- _What is being asked_
Once the line holding "This screenshot has" is found in the entries below, restate it and each line after it word for word, with no pictures.

Pixel coordinate grounding data:
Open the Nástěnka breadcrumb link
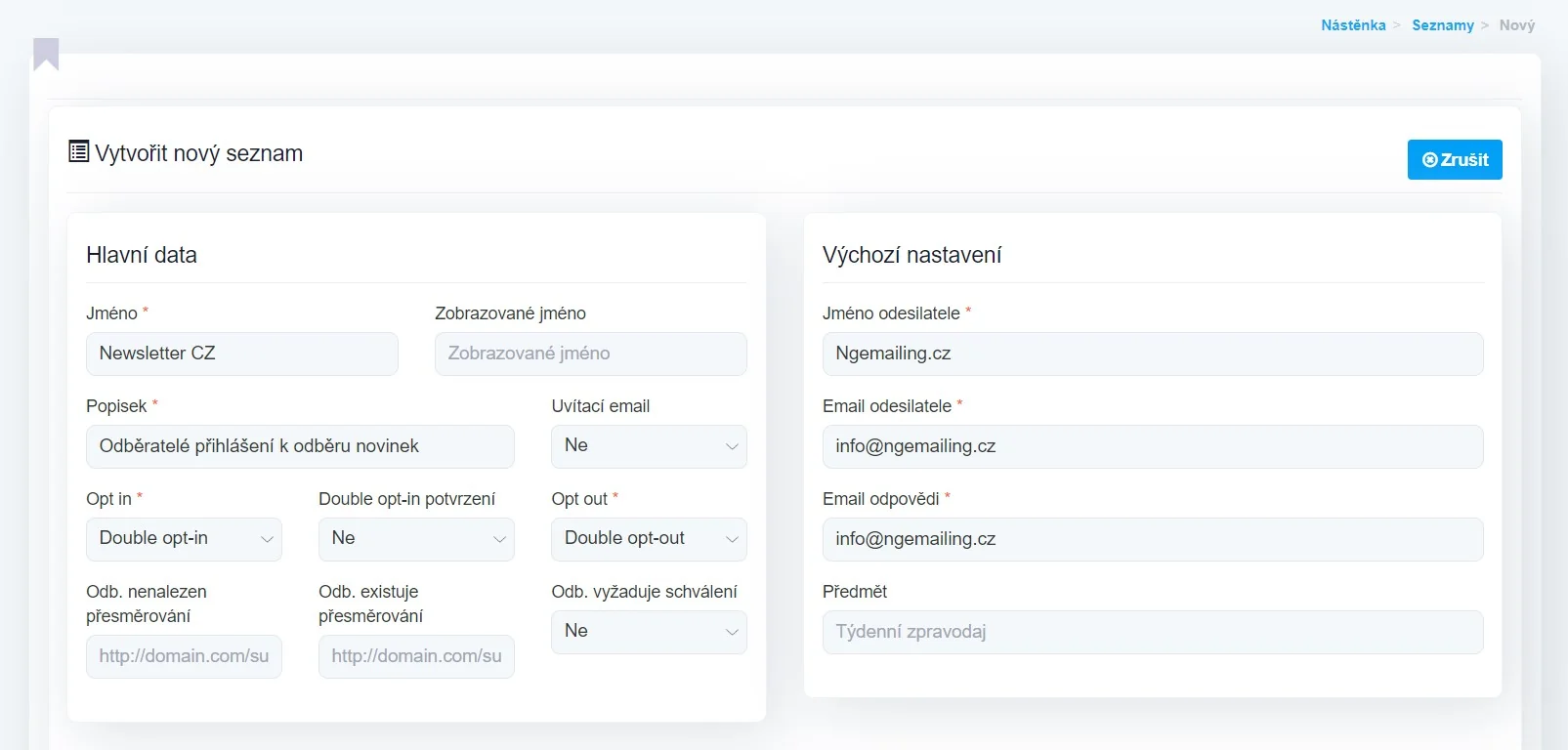The image size is (1568, 750). [1353, 25]
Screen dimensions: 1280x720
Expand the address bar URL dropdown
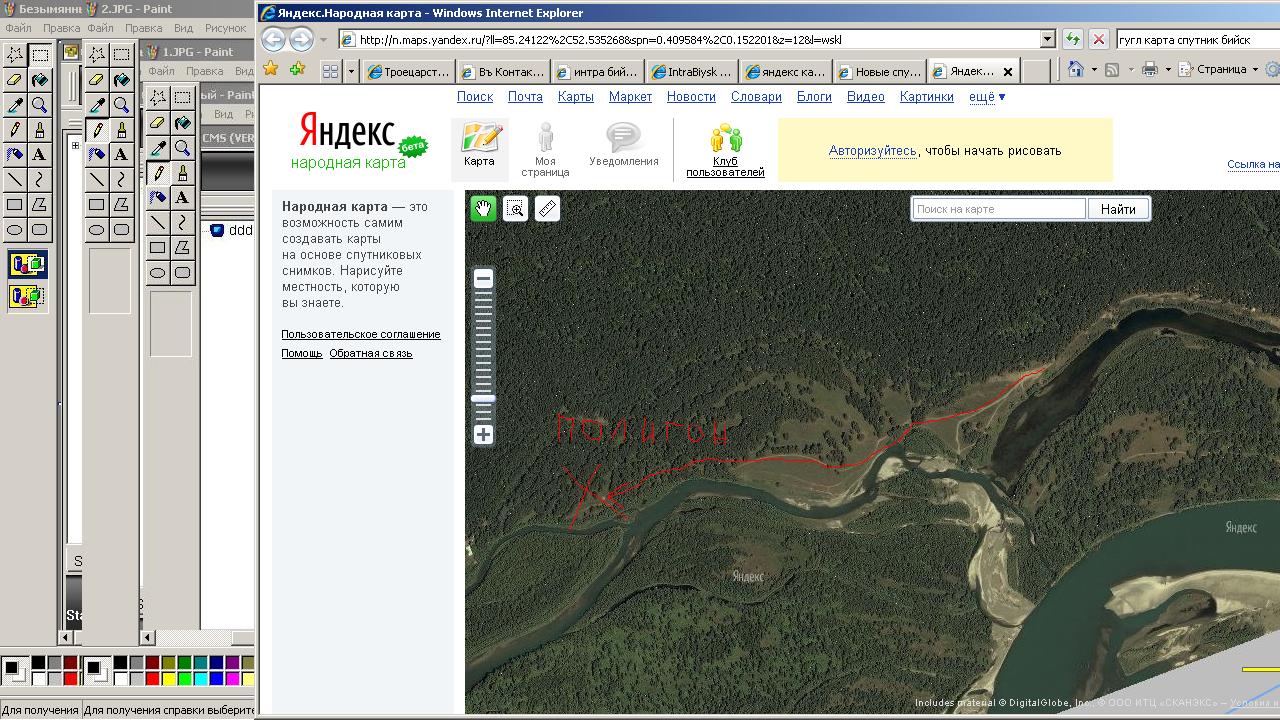[1048, 39]
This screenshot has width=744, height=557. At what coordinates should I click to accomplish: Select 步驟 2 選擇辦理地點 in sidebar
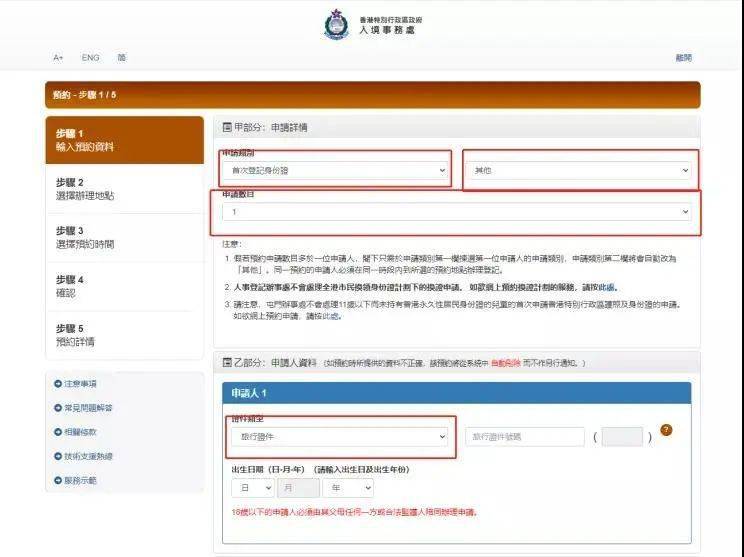(124, 189)
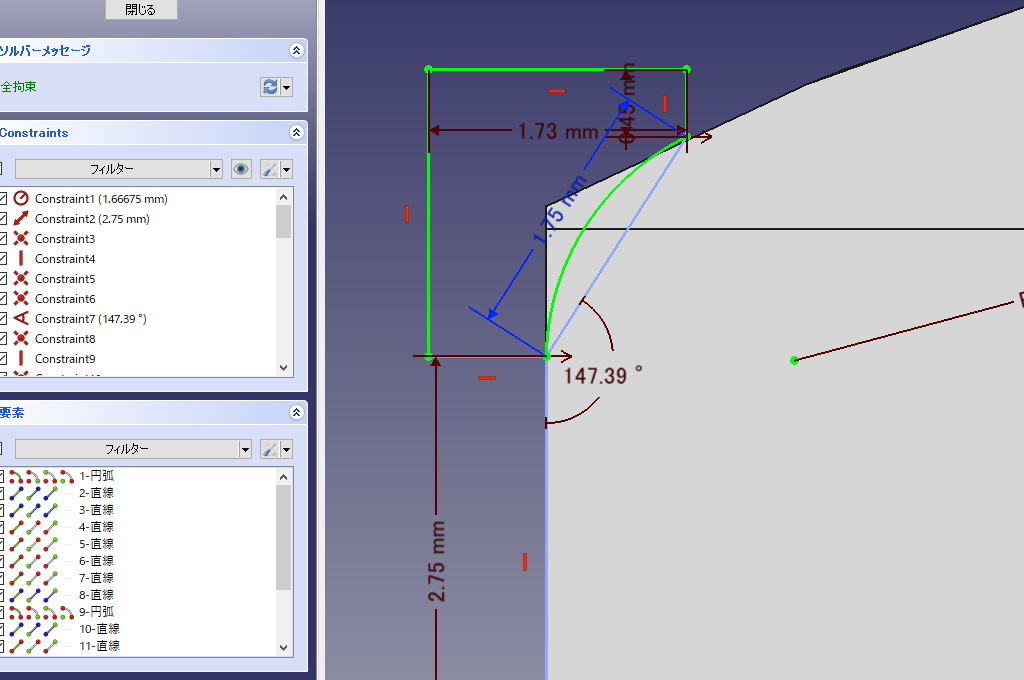Toggle checkbox beside element 2-直線

pyautogui.click(x=3, y=493)
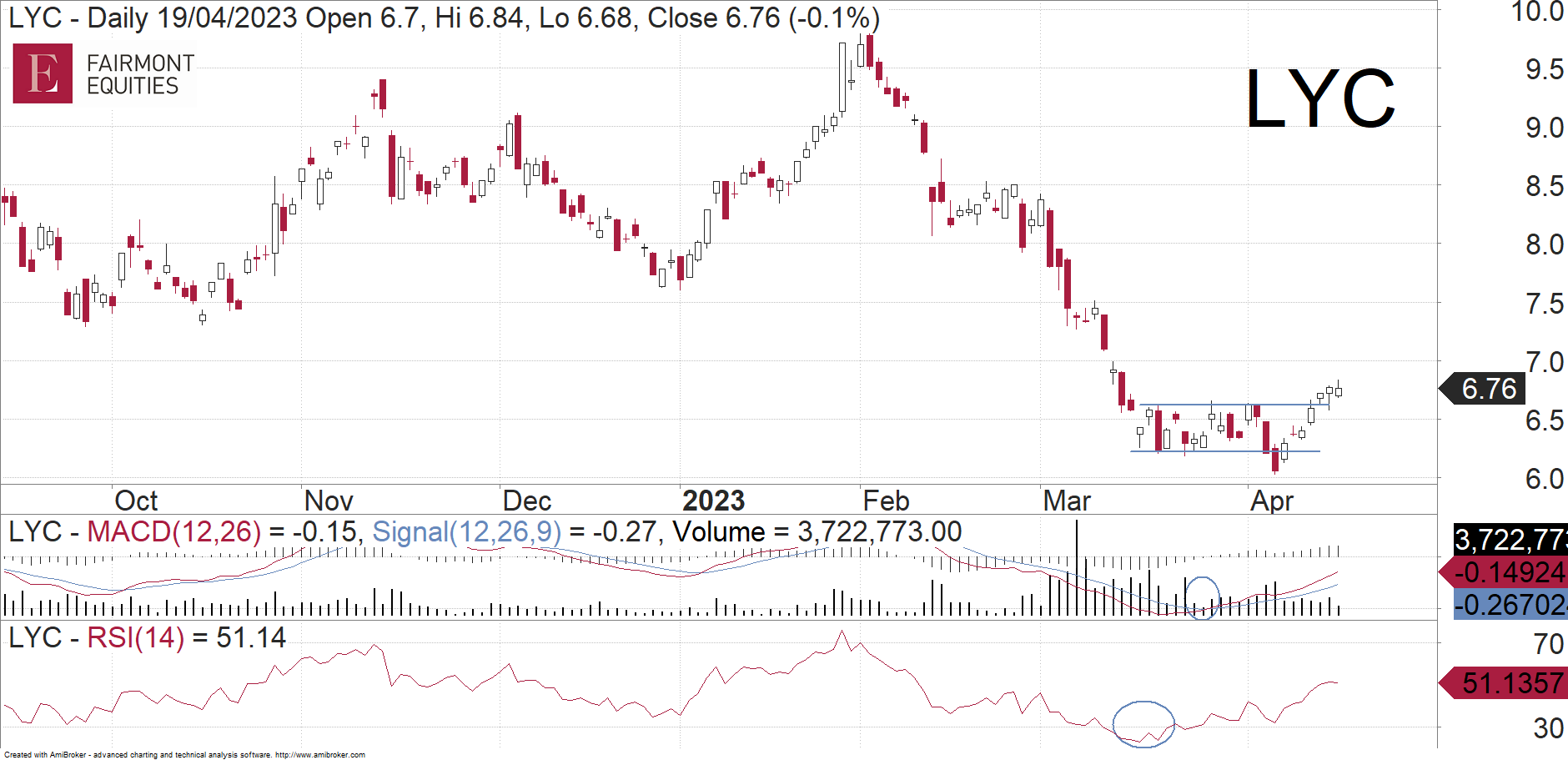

- _Your response_
This screenshot has width=744, height=557. At what coordinates should I click to accomplish: Select 步驟 2 選擇辦理地點 in sidebar
(124, 189)
Toggle checkbox beside element 2-直線

pyautogui.click(x=3, y=493)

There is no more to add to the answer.